Identifying toxic substances in water using machine learning — ScienceDaily

Waste from oil sands extraction, stored in tailings ponds, can pose a risk to the natural habitat and nearby communities when it seeps into groundwater and surface ecosystems. Until now, the challenge for the oil sands industry has been that proper analysis of toxic wastes has been difficult to achieve without complex and time-consuming testing. And there is a backlog. For example, in Alberta alone, there are about 1.4 billion cubic meters of fluid tailings, says Nicolás Peleato, assistant professor of civil engineering at the University of British Columbia’s Okanagan campus (UBCO).

His team of researchers from UBCO’s School of Engineering has discovered a new, faster and more reliable way to analyze these samples. It’s the first step, says Dr. Peleato, but the results look promising.

“Current methods require the use of expensive equipment and it can take days or weeks to get results,” he adds. “There is a need for an inexpensive method to monitor these waters more frequently to protect public and aquatic ecosystems.”
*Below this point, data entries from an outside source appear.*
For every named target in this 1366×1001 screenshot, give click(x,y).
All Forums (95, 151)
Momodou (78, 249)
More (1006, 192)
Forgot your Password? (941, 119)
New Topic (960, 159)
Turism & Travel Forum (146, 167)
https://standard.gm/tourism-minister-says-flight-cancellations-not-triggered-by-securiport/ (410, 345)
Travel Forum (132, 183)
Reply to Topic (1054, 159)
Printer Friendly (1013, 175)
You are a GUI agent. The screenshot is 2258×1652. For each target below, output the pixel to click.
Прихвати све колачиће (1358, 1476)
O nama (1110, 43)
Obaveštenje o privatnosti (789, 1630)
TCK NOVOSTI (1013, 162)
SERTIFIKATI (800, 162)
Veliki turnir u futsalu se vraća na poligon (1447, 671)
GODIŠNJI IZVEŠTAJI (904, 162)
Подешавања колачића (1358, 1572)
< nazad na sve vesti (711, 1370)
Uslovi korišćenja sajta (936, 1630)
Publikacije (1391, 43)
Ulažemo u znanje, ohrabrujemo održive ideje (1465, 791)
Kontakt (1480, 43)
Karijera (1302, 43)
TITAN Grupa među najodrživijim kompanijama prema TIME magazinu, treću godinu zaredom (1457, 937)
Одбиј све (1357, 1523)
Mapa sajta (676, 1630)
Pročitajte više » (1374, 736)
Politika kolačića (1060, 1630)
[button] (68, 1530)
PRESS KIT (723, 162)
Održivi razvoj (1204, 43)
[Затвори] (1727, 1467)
With master’s student María Claudia Rincón Remolina, the researchers used fluorescence spectroscopy to quickly detect key toxins in water. They also analyzed the results through a modeling program that accurately predicts the composition of the water.

The composition can be used as a reference for further testing of other samples, Rincón explains. Researchers use a convolutional neural network that processes data in a grid-like topology, such as an image. It’s similar, she says, to the type of modeling used to classify hard-to-identify fingerprints, facial recognition and even self-driving cars.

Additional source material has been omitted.